O mercado do Sporting tem muito que se lhe diga. A verdade é que no fim da época era óbvio que o Sporting precisava de um guarda-redes, um médio para fazer os 4 que considero mínimos e mais um avançado Com o mercado passou a precisar de mais um avançado (dois portanto), um central e um extremo esquerdo.
A verdade é que resolveu a baliza, o central e o extremo esquerdo, mas fez a asneira de vender Mateus Fernandes, mantenho a mesma opinião mesmo contra a propaganda oficial de que foi um grande negócio porque "vendeu um suplente"...e arranjou um avançado. Ora, eu pergunto, fica o plantel com 3 médios, só 5 avançados e três alas direitos? Ou vai apostar a sério em Afonso Moreira ou Rafael Nel?
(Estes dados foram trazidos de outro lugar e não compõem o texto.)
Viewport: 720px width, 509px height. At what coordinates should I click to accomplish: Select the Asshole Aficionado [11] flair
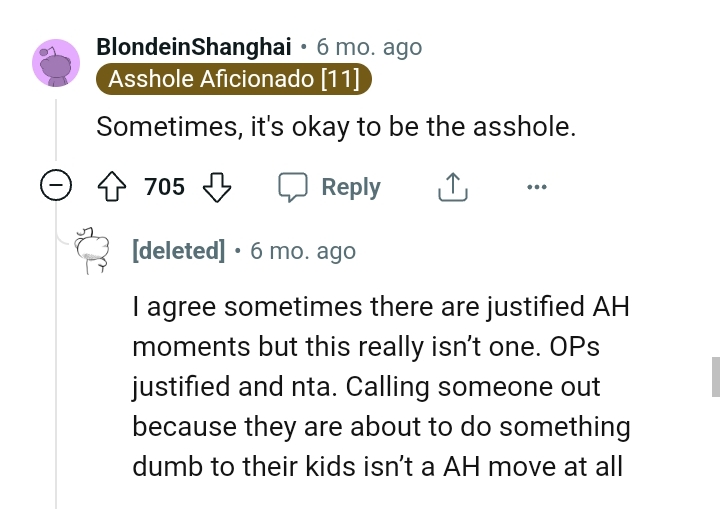pos(234,79)
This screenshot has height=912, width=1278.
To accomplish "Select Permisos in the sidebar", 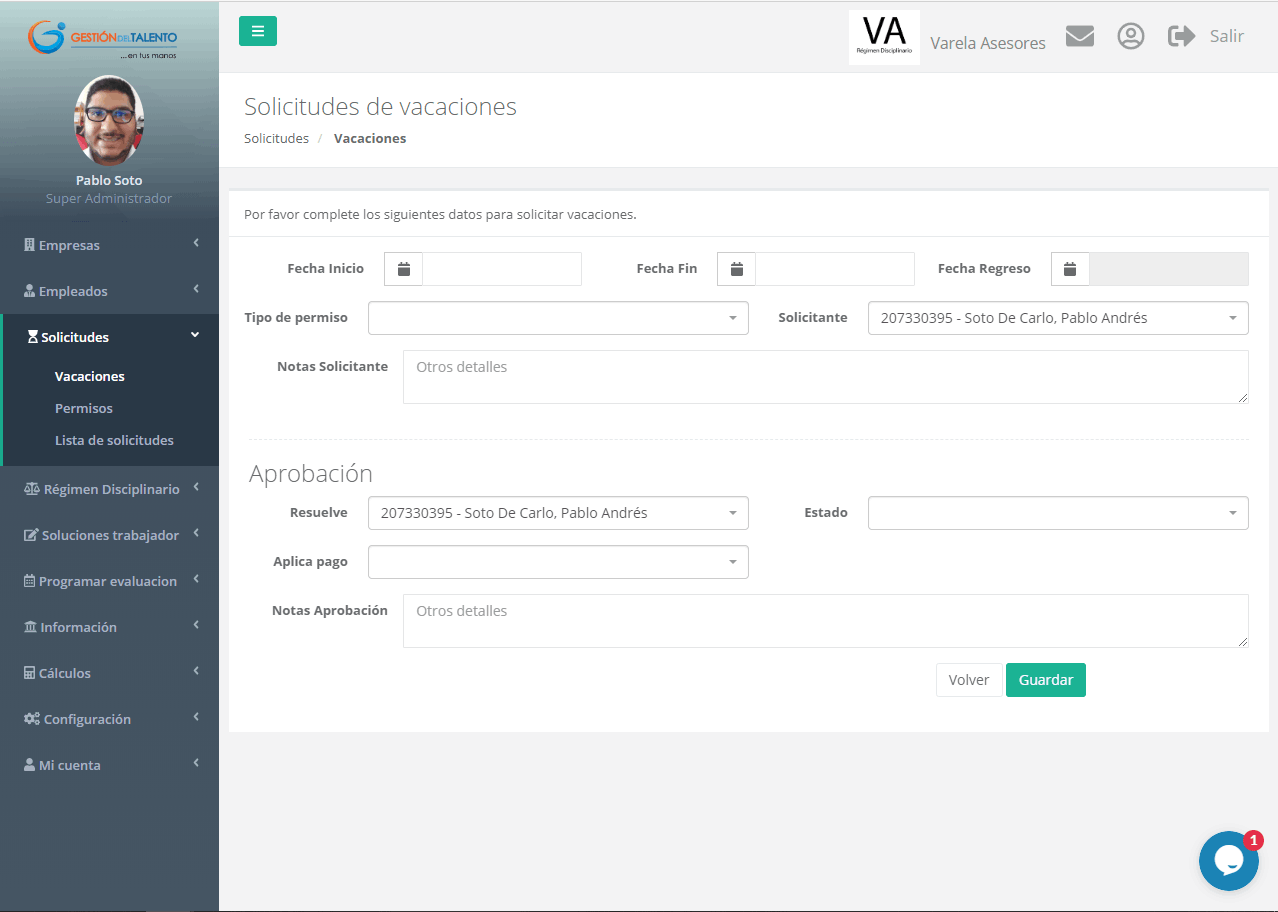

Não é entrar a cinco minutos do fim com o resultado feito...Porque se for para isso e depois emprestar, ou entrar na loja dos 15 milhões, continua a faltar um avançado e um médio, que são apenas 3. Depois, empresta-se Rodrigo Ribeiro de 19 anos para rodar, certíssimo e entendo, mas para contratar outro miúdo de 19 anos?
O plantel está melhor, até cedo, mas continua a ser muito curto, até para quem gosta de planteis curtos.
Desde o início do campeonato o Sporting, que já era o favorito na corrida ao título, reforçou-se com um avançado de futuro. O Porto, depois de perder as principais referências no ataque, ficando apenas Galeno, parece ter reforçado as suas principais debilidades (principalmente as defensivas) ficando a incógnita se Vítor Bruno e os reforços para o ataque vão ser capazes de concretizar as oportunidades em golos. O Benfica entrou com os dois pés esquerdos no campeonato, desinvestiu no plantel e está agora a tratar da entrada de um novo treinador para colocar novas ideias em prática. Ainda assim acha que não há alterações na ordem do favoritismo? Claro que respeito a sua opinião e concordo que o Sporting continua a ser o principal favorito. Mas não deixo de me questionar sobre o que mais teria de ter acontecido no mês de agosto para que o Porto pudesse ser considerado favorito na corrida ao 2º lugar? Tudo isto não invalida, evidentemente, que qualquer um dos 3 possa ser campeão nacional.